> WAT WORDT GEVRAAGD:
1. Vervang in de tekst over Barlaeus "kooplieden" door "handelaren" en geef het gedeelte tussen "De kooplieden in" en "gemoeten met Amsterdam.", beide inbegrepen, opnieuw weer.
2. Zet de tekst over Barlaeus en de koopman voort na de laatste zin die er staat.

> TEKSTFRAGMENT:
● ● ● ●

Wie het betoog leest door de bril die deze uitgave aanreikt, ziet pas goed welk punt Barlaeus maakt. Hij begint met de lof van de uit haar voegen barstende koopstad, waar voor elk praktisch probleem een oplossing wordt gevonden. Maar vervolgens zegt hij bijna met zoveel woorden dat men er aan het belangrijkste nog nauwelijks is toegekomen: wijsheid en wetenschap, het domein van de filosofie. Zonder die kan een koopman nooit meer zijn dan een blinde materialist. Zo leidt Barlaeus de hoofdstelling van zijn betoog in: een koopman is een beter en gelukkiger mens naarmate hij beter in de filosofie is onderlegd (77). Deze stelling wordt op klassieke wijze onderbouwd met een reeks historische en (moraal)filosofische argumenten; een refutatio (weerlegging van mogelijke tegenwerpingen) ontbreekt niet. In de peroratio worden bestuur, burgers en jeugd van Amsterdam tenslotte opgeroepen om de nieuw gestichte Illustere School in ere te houden. Maar dus niet omdat ze wijze kooplieden zijn, maar omdat ze het moeten worden.
De kooplieden in het gehoor hadden dus weinig reden zich te koesteren in de lof van de geleerde man. Ze worden niet geprezen, maar onderricht. Alle mooie woorden ten spijt staat er niets anders dan dat hun culturele vorming nog zeer te wensen overlaat (52). Wie Barlaeus precies leest (zoals hier gebeurt) moet zelfs concluderen dat hij ‘de wijze’ sowieso ver boven ‘de koopman’ verheft. Met Pythagoras onderscheidt hij drie mensentypes op een markt: kopers, verkopers en toeschouwers. De laatsten – de filosofen, die onthecht naar de wereld kijken – schat hij het hoogst in (81). En zulke mensen zou de Illustere School moeten opleiden? Men had zich kunnen afvragen hoe het dan verder had gemoeten met Amsterdam.

● ● ● ●

> AANGELEVERD MATERIAAL:
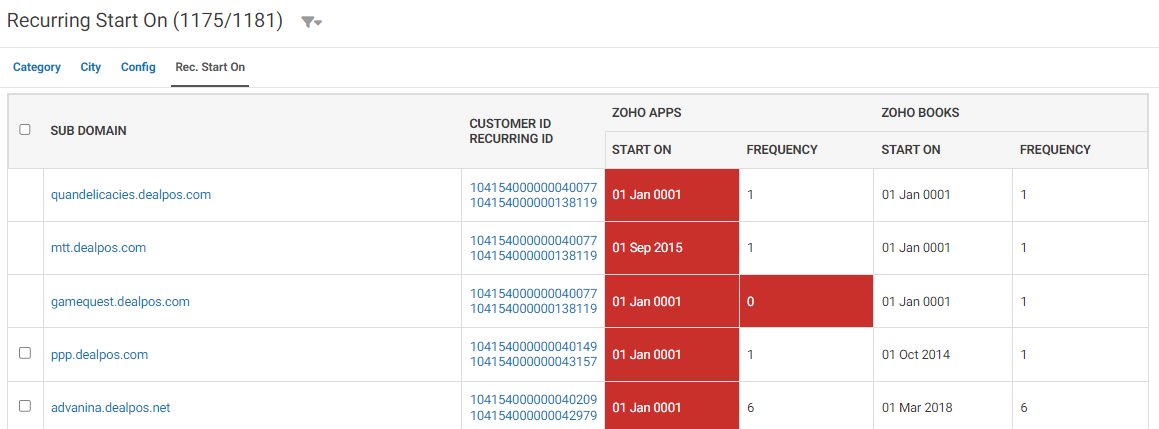Switch to the City tab
This screenshot has width=1159, height=429.
91,67
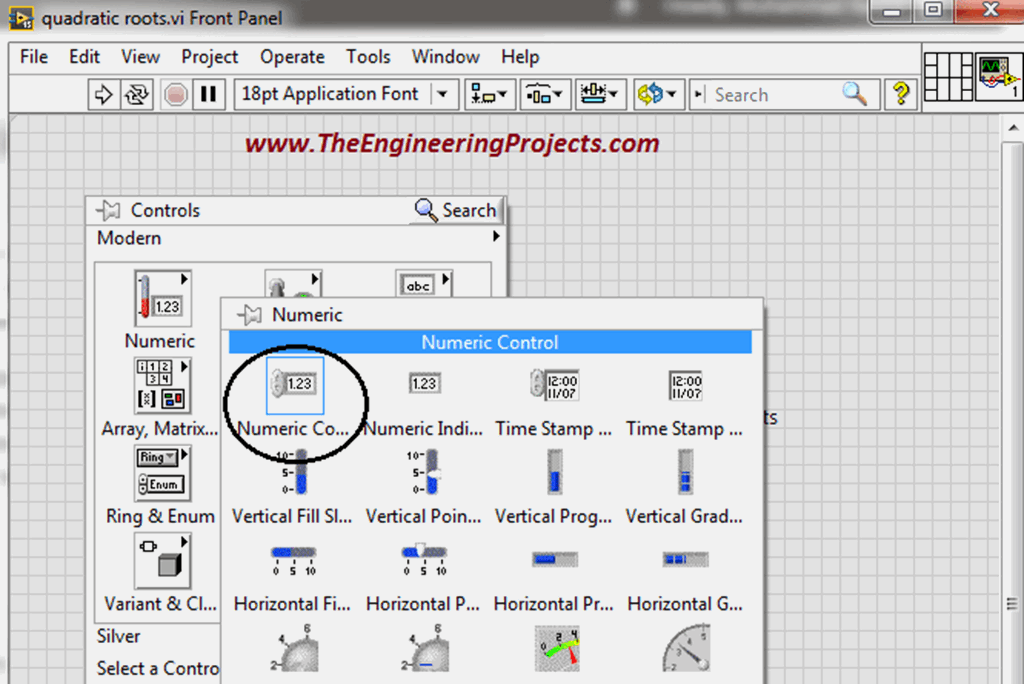The image size is (1024, 684).
Task: Open the Tools menu
Action: [368, 57]
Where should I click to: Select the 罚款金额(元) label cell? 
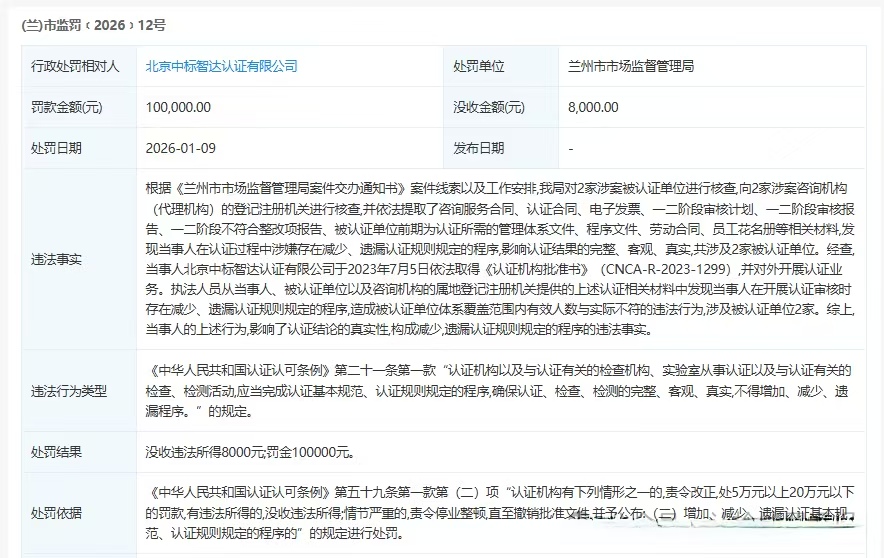click(79, 107)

● ● ● ●

> ANTWOORDEN HIERONDER:
1.
De handelaren in het gehoor hadden dus weinig reden zich te koesteren in de lof van de geleerde man. Ze worden niet geprezen, maar onderricht. Alle mooie woorden ten spijt staat er niets anders dan dat hun culturele vorming nog zeer te wensen overlaat (52). Wie Barlaeus precies leest (zoals hier gebeurt) moet zelfs concluderen dat hij ‘de wijze’ sowieso ver boven ‘de koopman’ verheft. Met Pythagoras onderscheidt hij drie mensentypes op een markt: kopers, verkopers en toeschouwers. De laatsten – de filosofen, die onthecht naar de wereld kijken – schat hij het hoogst in (81). En zulke mensen zou de Illustere School moeten opleiden? Men had zich kunnen afvragen hoe het dan verder had gemoeten met Amsterdam.

2.
Zo’n vraag is destijds en ook later niet gesteld, en dat laat alleen maar zien hoe knap Barlaeus zijn boodschap (en zijn publiek) heeft verpakt (en ingepakt). Dat neemt niet weg dat een goede verstaander een ietwat dubbel gevoel kan hebben gehad, ook al door de houding die de nieuwe professor aannam ten opzichte van de godsdienst. De ene na de andere klassieke autoriteit haalt hij aan, maar de Schrift wordt hooguit in bepaalde zinswendingen bekend verondersteld. Natuurlijk, Barlaeus sprak als filosoof en niet als theoloog. Maar ging het niet toch heel ver als hij, vanachter de brede rug van Erasmus, Cicero aanhaalt als hoogste autoriteit op moreel gebied (101)? En nadrukkelijk roept hij zijn Amsterdamse kooplieden op om toch vooral geen acht te slaan op wat een viertal beroemde (en ook in de protestantse traditie hooggeschatte) kerkvaders over de koophandel hebben gezegd, maar om liever te luisteren naar Solon, Thales, Plato (115-117). Nota bene: de enige christelijke auteurs die hij (behalve Erasmus) aanhaalt, noemt hij dus enkel om ze als irrelevant af te serveren. We kunnen Barlaeus met zijn 48 jaar misschien moeilijk een ‘jonge hond’ noemen, zoals nieuw aantredende hoogleraren in Amsterdam nog wel eens heten, maar naast de meer bezadigde Vossius zette hij in 1632 toch een mooi voorbeeld neer.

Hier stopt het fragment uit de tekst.